» Problem to work on
Start at the first line of the material below and retype each line through the one containing "Toggle the bookmark", exactly.

____________________

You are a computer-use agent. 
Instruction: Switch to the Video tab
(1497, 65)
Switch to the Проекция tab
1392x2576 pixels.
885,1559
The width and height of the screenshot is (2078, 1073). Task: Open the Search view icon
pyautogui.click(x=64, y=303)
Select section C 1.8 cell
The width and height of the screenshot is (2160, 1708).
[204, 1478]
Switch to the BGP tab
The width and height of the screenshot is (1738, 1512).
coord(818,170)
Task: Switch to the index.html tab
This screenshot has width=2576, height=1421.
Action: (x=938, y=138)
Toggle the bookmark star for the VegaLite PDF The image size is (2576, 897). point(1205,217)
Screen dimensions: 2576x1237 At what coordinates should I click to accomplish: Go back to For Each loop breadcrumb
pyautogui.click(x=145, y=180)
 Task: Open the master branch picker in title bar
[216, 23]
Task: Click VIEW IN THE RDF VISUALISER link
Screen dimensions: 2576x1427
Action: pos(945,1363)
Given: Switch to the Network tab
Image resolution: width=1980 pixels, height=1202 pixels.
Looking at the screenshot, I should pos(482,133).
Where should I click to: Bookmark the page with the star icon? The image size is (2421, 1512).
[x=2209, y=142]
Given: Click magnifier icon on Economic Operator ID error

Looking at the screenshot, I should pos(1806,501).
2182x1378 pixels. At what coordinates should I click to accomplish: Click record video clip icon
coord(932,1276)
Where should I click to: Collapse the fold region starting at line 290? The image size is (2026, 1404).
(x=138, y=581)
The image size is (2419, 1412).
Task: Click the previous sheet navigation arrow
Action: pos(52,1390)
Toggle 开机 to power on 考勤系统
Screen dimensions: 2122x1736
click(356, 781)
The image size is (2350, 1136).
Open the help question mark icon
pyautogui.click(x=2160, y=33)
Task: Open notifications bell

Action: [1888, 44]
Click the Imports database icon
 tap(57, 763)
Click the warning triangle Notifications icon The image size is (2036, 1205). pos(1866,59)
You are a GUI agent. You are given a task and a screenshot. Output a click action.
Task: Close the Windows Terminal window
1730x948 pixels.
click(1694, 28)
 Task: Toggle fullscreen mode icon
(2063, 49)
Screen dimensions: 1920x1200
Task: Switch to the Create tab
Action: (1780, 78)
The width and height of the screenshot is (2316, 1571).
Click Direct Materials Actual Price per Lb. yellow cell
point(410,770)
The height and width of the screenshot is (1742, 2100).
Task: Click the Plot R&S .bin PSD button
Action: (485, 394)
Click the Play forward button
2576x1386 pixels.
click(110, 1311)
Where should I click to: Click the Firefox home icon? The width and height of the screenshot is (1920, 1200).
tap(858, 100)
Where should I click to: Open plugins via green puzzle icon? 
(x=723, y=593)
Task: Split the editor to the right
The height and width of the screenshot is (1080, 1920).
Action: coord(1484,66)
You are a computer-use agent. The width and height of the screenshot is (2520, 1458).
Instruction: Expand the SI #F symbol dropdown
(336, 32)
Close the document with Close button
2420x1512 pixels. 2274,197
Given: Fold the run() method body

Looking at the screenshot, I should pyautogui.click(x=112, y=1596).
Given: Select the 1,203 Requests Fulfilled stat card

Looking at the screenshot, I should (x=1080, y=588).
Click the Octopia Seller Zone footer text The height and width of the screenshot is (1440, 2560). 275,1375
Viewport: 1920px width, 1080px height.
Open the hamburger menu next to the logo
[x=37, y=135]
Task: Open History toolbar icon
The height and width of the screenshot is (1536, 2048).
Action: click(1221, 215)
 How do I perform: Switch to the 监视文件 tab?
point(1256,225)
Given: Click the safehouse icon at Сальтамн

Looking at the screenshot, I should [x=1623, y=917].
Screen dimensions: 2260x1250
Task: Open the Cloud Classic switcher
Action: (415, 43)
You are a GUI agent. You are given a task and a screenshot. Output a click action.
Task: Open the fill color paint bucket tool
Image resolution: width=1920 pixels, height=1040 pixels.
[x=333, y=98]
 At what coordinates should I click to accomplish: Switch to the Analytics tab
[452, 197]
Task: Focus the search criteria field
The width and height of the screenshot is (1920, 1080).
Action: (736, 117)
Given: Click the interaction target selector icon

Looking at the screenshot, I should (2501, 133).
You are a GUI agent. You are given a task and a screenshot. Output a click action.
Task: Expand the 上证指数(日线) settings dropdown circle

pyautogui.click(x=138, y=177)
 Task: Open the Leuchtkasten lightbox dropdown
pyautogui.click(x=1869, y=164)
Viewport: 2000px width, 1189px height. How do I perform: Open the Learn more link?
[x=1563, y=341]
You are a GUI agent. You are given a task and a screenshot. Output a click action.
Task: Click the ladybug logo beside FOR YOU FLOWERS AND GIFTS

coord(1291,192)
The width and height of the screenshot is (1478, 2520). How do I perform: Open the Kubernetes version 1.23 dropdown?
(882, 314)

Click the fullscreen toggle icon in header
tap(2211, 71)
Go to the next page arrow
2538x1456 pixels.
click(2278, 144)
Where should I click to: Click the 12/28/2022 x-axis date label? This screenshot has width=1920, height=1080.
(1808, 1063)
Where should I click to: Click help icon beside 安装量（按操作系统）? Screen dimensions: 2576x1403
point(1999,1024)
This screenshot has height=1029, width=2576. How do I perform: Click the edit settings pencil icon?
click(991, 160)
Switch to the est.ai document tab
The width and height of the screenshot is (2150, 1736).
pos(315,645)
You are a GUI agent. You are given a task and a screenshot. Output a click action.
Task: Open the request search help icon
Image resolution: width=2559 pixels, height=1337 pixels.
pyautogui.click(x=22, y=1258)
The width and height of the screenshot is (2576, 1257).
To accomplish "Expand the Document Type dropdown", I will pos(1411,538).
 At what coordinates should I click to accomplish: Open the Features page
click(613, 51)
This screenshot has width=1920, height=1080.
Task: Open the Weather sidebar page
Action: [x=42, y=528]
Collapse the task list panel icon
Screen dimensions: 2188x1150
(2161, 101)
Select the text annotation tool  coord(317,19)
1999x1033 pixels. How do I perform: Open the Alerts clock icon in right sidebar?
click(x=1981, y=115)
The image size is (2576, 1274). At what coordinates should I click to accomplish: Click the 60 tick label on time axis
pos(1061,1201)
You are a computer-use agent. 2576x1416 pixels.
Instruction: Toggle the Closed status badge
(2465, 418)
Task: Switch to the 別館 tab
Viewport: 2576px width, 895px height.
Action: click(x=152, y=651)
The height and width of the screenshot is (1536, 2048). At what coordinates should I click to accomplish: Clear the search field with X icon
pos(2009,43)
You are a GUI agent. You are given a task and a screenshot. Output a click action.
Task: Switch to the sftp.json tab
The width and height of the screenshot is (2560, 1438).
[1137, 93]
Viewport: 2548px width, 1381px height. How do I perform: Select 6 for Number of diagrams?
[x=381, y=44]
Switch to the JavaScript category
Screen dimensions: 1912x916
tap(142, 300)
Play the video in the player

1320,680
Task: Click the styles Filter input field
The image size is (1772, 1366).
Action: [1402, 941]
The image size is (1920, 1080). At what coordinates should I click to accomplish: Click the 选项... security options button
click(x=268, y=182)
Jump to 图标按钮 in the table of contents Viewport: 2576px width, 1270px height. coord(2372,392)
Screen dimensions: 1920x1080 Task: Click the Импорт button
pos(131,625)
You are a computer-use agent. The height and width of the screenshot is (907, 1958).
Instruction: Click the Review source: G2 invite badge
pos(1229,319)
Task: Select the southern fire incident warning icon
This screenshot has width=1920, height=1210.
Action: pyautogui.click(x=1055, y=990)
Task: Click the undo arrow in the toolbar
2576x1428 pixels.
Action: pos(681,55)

____________________

» Answer for this exercise
You are a computer-use agent. 
Instruction: Switch to the Video tab
(1497, 65)
Switch to the Проекция tab
1392x2576 pixels.
885,1559
The width and height of the screenshot is (2078, 1073). Task: Open the Search view icon
pyautogui.click(x=64, y=303)
Select section C 1.8 cell
The width and height of the screenshot is (2160, 1708).
[204, 1478]
Switch to the BGP tab
The width and height of the screenshot is (1738, 1512).
coord(818,170)
Task: Switch to the index.html tab
This screenshot has width=2576, height=1421.
Action: (x=938, y=138)
Toggle the bookmark star for the VegaLite PDF The image size is (2576, 897). point(1205,217)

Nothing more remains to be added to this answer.